Aile, aklımı fazlasıyla meşgul eden kavramlardan biri. İlkokul ders kitaplarında yer alan “anne, baba ve çocuklardan oluşan, toplumun en küçük birimi” gibi sınırlayıcı, tutucu “aile” tanımını rahatsız edici buluyorum. Bu tanımı okuyan çocuk, “bir annem bir de babam olmalı, normali bu.” diye düşünüyor büyük olasılıkla. Oysa hayat hiç de böyle değil. Bekâr annesi, bekâr babası ya da bir akrabası ile yaşayan binlerce çocuk olduğu gibi, anne babasız ya da koruyucu aileyle yaşayan çocukların sayısı da hiç azımsanacak gibi değil…
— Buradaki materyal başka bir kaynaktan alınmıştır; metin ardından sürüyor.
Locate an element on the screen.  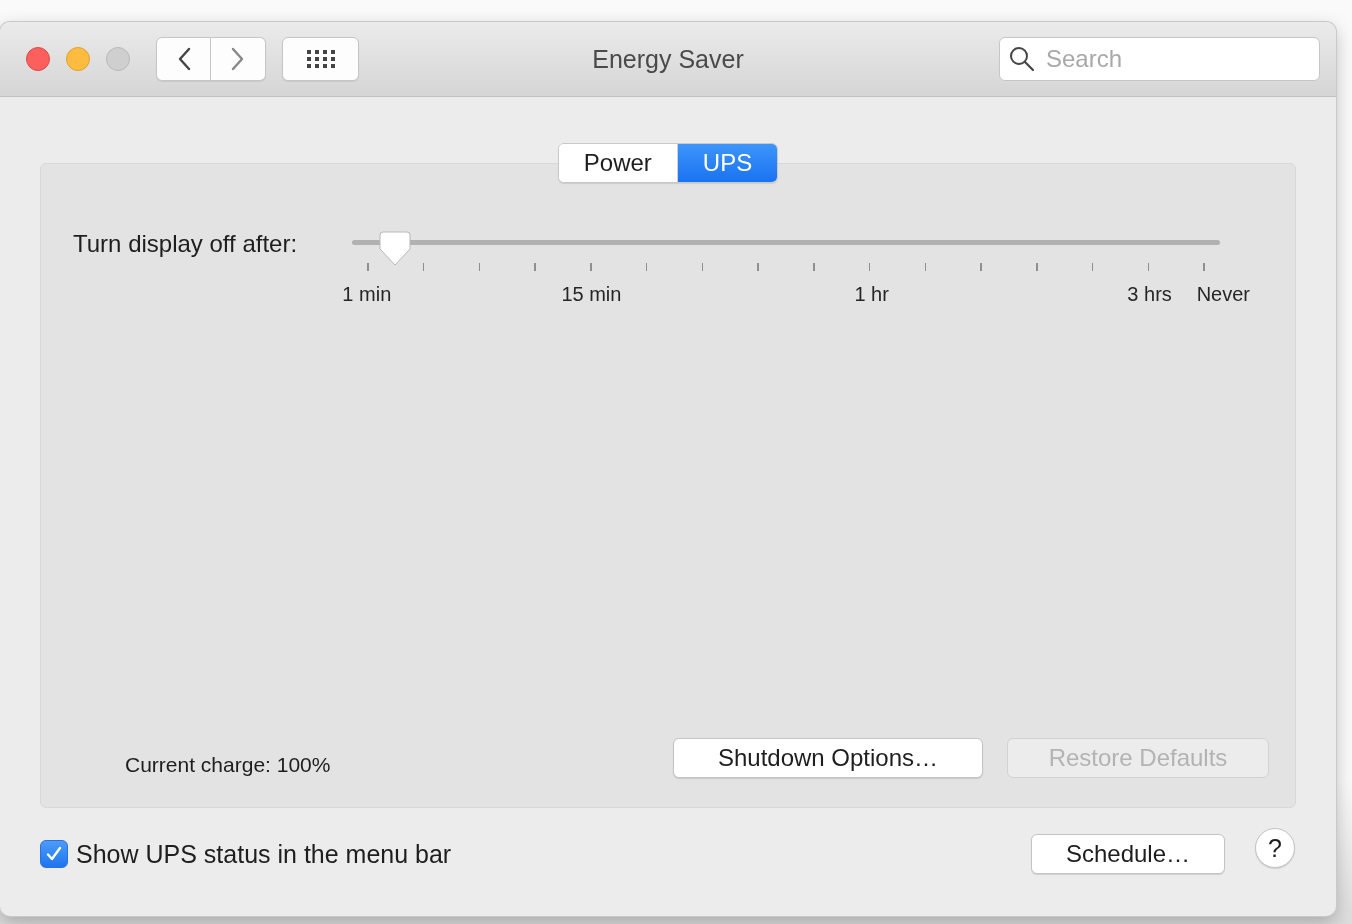
window-title: Energy Saver is located at coordinates (668, 59).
İşte, “Fil Kadar Küçük” adlı romanda da bekâr annesi ile yaşayan Jack’in dünyası anlatılıyor. Jack ile manik depresif rahatsızlığı olan annesi üç günlük çadır kampı yapmak için yola çıkarlar. Gece yarısı kampa ulaşırlar. Jack, ertesi sabah uyandığında annesinin gitmiş olduğunu fark eder. Bir yandan kimseye annesinin yokluğunu hissettirmemeye çalışırken bir yandan da onu bulmanın yollarını arar. Jack’in iç dünyasında ve dışarıdaki hayatta yolculuğunda ona eşlik ederiz. Yolculuk boyunca başına kötü bir şey gelmesinden kaygılanır, onun için üzülür ve bir an önce işlerin yoluna girmesini dileriz. Eğer yazınsal bir kitabı okurken ana karakter için böylesi duygular yaşayabiliyorsak yazar, işini iyi yapmış demektir.
“Kâğıttan Şeyler” adlı romanını da çok beğendiğim Jennifer Richard Jacobson takip edilecek yazarlardan biri. Bu iki kitabı da 10 yaş ve üzeri herkese öneririm.